Majida Khattari mêle sa pratique de peintre des débuts de sa formation et son travail de photographe, mais en utilisant des moyens techniques contemporains : elle superpose plusieurs prises photographiques grâce à un logiciel de retouche numérique, comme un peintre ajoute différentes couches de peinture pour obtenir un glacis. Elle recouvre ses photographies de modèles à qui elle fait rejouer des poses des tableaux orientalistes à des photographies de céramiques prises dans le Mausolée Sidi Sahbi à Kairouan.

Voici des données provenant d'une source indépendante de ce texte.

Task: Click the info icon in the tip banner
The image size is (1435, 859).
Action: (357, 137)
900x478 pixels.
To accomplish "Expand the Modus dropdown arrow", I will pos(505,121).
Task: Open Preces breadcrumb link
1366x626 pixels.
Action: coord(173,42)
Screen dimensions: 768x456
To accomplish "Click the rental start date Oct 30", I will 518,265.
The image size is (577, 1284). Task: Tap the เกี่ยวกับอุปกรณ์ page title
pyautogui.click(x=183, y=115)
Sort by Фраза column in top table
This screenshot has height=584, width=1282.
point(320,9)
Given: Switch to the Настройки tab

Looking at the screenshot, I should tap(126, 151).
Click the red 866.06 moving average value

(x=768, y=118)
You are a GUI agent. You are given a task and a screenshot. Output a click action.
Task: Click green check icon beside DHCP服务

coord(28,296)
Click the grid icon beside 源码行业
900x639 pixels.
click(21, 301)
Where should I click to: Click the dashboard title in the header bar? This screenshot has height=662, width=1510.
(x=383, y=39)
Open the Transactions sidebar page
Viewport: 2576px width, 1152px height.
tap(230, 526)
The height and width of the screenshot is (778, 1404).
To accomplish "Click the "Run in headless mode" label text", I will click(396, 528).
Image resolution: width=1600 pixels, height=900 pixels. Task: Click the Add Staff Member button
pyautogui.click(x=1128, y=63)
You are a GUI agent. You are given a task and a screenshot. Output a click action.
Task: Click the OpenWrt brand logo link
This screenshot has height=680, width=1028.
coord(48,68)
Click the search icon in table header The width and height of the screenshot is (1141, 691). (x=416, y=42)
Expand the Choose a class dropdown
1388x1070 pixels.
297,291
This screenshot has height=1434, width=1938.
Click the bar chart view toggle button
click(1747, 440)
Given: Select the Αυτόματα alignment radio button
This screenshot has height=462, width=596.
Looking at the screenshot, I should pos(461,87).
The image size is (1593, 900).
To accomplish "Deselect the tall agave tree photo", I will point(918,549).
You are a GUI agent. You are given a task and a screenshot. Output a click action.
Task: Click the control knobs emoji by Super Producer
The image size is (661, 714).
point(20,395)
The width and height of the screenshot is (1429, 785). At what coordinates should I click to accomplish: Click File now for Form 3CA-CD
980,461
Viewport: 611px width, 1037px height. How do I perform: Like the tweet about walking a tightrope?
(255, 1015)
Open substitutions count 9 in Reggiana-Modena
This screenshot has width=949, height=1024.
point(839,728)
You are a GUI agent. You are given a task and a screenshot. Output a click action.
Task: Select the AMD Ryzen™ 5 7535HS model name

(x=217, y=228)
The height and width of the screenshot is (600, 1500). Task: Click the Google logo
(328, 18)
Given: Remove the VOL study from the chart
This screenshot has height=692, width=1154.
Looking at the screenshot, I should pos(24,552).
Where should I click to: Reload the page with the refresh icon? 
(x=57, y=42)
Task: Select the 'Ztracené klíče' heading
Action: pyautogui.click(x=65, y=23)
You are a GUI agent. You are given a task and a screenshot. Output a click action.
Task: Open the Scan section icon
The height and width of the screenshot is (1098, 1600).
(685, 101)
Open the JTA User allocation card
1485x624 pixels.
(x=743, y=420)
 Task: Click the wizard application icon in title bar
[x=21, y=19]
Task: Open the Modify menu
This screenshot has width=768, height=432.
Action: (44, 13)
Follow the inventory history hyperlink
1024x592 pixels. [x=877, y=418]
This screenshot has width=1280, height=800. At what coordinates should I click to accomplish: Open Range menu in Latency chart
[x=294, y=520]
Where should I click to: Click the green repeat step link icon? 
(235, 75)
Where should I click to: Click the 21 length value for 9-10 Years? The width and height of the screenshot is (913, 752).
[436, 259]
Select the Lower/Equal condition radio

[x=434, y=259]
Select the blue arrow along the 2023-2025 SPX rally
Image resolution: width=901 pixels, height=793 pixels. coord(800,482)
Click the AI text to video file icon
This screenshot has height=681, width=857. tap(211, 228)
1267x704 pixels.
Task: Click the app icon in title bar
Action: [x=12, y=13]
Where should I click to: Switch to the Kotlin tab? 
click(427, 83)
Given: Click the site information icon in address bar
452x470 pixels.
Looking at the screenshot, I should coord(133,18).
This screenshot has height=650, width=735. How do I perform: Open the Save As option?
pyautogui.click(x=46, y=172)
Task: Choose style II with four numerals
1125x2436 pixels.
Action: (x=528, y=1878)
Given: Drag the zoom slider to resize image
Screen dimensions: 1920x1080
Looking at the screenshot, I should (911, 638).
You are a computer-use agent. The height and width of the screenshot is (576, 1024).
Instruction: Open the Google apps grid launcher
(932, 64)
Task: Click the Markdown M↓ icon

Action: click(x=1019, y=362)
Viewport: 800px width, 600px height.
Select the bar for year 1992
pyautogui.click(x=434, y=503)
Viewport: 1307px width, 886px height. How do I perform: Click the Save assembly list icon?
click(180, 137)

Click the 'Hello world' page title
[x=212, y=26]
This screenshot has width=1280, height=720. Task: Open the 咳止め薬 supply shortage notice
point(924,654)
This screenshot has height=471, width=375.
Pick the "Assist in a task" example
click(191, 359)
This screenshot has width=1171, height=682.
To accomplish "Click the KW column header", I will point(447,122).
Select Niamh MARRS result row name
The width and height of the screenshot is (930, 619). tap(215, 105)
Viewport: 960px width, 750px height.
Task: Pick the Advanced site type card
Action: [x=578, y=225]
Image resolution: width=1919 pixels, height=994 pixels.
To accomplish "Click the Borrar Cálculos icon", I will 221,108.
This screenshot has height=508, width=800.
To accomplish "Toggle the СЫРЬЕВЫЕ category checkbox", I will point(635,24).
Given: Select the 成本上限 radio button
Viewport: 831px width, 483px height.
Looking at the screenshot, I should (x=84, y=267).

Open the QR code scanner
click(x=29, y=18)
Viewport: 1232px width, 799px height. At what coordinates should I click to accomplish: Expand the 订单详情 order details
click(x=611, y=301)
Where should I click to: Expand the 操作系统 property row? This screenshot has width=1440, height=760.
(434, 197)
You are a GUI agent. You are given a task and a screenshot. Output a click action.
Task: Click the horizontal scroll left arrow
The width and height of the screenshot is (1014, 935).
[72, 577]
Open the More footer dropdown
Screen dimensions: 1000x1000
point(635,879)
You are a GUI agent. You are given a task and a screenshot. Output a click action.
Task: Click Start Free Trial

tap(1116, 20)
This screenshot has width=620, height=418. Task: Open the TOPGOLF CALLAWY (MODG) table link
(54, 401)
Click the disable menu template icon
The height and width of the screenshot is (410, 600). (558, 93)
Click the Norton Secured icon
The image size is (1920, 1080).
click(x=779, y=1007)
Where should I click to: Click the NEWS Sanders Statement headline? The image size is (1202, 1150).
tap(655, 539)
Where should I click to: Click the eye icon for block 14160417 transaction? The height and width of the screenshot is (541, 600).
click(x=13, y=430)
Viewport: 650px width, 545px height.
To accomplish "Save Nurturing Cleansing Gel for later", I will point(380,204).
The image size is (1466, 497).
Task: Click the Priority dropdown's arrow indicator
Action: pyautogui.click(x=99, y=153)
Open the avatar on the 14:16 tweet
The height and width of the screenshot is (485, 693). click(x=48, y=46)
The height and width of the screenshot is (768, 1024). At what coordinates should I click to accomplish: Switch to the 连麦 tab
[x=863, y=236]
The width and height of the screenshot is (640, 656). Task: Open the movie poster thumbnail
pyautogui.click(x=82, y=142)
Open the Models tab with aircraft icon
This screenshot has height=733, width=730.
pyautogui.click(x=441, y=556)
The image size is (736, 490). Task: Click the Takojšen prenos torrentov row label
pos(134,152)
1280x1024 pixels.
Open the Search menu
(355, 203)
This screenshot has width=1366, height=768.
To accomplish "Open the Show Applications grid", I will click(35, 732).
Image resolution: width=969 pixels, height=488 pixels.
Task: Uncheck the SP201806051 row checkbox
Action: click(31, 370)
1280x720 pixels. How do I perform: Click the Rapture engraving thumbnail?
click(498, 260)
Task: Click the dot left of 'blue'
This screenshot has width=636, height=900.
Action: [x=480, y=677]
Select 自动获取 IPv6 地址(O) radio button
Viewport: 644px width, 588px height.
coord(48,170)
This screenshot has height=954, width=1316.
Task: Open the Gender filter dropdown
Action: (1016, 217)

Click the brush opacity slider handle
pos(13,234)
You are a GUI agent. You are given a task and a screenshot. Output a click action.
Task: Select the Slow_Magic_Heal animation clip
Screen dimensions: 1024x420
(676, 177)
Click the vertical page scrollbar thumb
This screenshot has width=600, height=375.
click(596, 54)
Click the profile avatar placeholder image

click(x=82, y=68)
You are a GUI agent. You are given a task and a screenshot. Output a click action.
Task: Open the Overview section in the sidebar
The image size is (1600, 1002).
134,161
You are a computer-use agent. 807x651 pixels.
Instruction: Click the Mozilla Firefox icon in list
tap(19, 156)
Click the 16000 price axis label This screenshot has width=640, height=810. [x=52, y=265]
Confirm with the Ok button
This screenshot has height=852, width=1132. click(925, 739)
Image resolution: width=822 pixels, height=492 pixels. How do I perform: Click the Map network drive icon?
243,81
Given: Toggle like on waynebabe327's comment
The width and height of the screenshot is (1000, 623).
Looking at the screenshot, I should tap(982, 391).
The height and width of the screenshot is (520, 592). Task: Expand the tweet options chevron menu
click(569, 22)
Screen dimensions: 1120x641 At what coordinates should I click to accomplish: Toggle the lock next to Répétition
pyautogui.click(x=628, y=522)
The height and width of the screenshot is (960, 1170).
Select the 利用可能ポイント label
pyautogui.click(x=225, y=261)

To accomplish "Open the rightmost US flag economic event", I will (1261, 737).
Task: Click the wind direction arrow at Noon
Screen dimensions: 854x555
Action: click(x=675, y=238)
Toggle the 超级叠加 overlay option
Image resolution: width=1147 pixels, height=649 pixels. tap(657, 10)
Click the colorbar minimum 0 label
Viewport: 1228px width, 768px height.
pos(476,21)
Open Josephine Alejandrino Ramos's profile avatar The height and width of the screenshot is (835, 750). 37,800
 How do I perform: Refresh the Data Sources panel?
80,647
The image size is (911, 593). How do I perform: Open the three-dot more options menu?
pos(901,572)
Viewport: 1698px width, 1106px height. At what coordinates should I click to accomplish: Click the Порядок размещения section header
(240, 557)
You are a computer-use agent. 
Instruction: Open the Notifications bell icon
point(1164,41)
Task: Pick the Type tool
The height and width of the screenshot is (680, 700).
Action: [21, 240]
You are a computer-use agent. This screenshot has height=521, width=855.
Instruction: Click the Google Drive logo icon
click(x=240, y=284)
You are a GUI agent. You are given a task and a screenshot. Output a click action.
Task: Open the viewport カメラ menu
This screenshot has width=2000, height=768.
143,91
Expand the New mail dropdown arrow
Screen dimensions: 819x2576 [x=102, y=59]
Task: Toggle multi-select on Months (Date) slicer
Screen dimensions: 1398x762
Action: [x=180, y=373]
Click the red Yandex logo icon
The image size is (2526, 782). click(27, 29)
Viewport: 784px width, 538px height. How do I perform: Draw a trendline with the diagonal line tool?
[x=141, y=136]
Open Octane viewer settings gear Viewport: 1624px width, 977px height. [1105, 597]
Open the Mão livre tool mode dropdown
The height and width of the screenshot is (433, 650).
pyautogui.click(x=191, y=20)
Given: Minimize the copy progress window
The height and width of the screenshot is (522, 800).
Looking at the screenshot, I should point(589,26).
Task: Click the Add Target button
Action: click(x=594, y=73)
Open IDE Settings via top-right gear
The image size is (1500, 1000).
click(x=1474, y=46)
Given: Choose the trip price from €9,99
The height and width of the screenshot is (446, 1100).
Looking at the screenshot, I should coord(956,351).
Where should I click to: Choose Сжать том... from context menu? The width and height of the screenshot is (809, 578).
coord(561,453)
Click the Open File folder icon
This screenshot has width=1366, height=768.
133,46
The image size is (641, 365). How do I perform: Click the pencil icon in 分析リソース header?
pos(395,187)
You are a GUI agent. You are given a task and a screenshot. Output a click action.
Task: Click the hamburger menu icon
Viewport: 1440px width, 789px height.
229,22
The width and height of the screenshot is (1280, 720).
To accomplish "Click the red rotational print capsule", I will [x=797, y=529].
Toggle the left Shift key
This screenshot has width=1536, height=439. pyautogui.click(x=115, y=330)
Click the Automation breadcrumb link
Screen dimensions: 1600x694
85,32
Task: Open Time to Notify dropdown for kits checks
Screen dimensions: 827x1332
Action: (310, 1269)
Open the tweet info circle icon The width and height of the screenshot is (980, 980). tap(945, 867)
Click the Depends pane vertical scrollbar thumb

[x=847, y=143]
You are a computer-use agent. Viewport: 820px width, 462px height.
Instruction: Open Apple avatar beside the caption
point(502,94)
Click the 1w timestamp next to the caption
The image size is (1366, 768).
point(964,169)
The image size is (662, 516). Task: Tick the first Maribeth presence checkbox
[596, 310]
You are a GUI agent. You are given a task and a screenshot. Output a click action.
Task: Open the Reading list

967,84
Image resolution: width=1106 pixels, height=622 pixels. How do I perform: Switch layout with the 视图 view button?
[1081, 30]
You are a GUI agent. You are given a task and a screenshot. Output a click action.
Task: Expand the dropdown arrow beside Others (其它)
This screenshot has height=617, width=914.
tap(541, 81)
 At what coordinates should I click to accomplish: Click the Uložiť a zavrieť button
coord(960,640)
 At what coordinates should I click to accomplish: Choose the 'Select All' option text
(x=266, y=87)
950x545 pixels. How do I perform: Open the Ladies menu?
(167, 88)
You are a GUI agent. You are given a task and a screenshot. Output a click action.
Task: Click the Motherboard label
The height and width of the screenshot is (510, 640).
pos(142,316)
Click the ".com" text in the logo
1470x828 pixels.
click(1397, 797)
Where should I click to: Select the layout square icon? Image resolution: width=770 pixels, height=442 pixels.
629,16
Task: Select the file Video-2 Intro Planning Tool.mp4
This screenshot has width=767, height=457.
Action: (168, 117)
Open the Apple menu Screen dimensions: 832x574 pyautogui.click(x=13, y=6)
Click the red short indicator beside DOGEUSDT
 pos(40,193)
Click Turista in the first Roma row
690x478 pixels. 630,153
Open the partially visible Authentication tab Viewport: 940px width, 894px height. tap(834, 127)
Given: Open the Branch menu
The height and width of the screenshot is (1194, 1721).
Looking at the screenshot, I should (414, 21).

La surface de ces photomontages est entièrement recouverte, on retrouve l’horreur du vide, l’« horror vacui » de l’art islamique où la calligraphie, les figures géométriques ou les ornements végétaux occupent toute la superficie et s’entrelacent, répétant les motifs à l’infini sur chaque cm² des céramiques, tissus ou tout autre type de support à décorer. On peut aussi penser aux drippings du peintre américain Jackson Pollock, répandus sur la toile all-over.
Les corps apparaissent sous le voile, suggérés dans toute leur sensualité, renforcée par la présence des tissus colorés, l’agencement des rideaux et des tentures, comme la mise en scène d’un décor d’opéra. La théâtralisation de l’espace, la construction des perspectives et le recouvrement des corps renforcent le jeu avec le regard du spectateur. Le voile fait ainsi écran entre les corps dénudés et notre regard, comme les moucharabieh, ces fenêtres grillagées masquant les intérieurs du regard extérieur mais dévoilant le spectacle de la rue depuis les habitations. Les peaux sont recouvertes d’ornements comme tatouées au henné. Sur ces photographies, les corps semblent se chercher, chutent ou au contraire restent debout. Les mêmes images changent avec la variation des couleurs comme le sombre et étincelant Al Acheek, « l’amoureux avec passion », qui laisse la place à Mahjour, « l’abandonnée », sous une tenture plus claire dont les teintes rappellent l’ornementation des décors Art nouveau.
Des fragments de corps apparaissent sous la transparence et le chatoiement des étoffes, rappelant autant la sensualité et les plaisirs décrits dans les textes érotiques de la littérature arabe que le traitement des corps sur les toiles orientalistes. On pense aux détails physiques des esclaves – chevelure rousse, courbure du pied – sur La Mort de Sardanapale d’Eugène Delacroix (1827, Musée du Louvre), où le despote tue toute sa cour avant de se suicider. Ce grand format révèle déjà la fascination du peintre pour l’Orient, renforcé par sa véritable passion pour le Maroc qu’il découvrira à partir de 1832.
Avec la superposition de ces photographies, Majida Khattari fait cohabiter ses références orientales et occidentales, artistiques, littéraires et musicales, dans un ininterrompu dialogue entre ses cultures d’origine et d’adoption. Les titres des photographies imprimées sur toile, tantôt en français, tantôt en arabe, révèlent l’incessant aller et retour entre les différentes strates de sa culture personnelle.
A côté de l’évocation des peintres orientalistes, L’Aubade, fait allusion à la toile éponyme de Pablo Picasso, peinte en 1942, de cette toile, Majida ne garde que les tonalités bleues et sombres qui entourent le modèle allongé sur le lit qu’elle revêt de velours et d’étoffes imprimées. La lumière sur la chevelure rousse et les bras hâlés du modèle sous la tenture magnifie la sensualité du corps.
Sur la photographie Al Atlal, le regard se perd à travers une composition bleutée où apparaît en transparence un homme jetant un foulard dans l’architecture du mausolée Sidi Sahbi à Kairouan. Le titre qui signifie « Les Ruines » reprend le nom de la chanson la plus célèbre d’Oum Kalthoum (1965), mise en musique d’une œuvre du poète égyptien Ibrahim Nagi. Considérée comme l’une des plus grandes chansons d’amour de la poésie arabe, Al Atlal a aussi été vue comme une revendication politique d’émancipation de la femme par ses paroles équivoques sur le désir et la liberté chantées par la diva : « Ô rends moi ma liberté, délie-moi les mains ». Aux ruines répond Naufrage, comme un corps à l’abandon sous le voile orné.
A travers ses recherches artistiques, Majida Khattari invite chacun à réfléchir sur son identité et à dépasser les questions de l’apparence qui se joue dans la monstration ou la dissimulation des corps.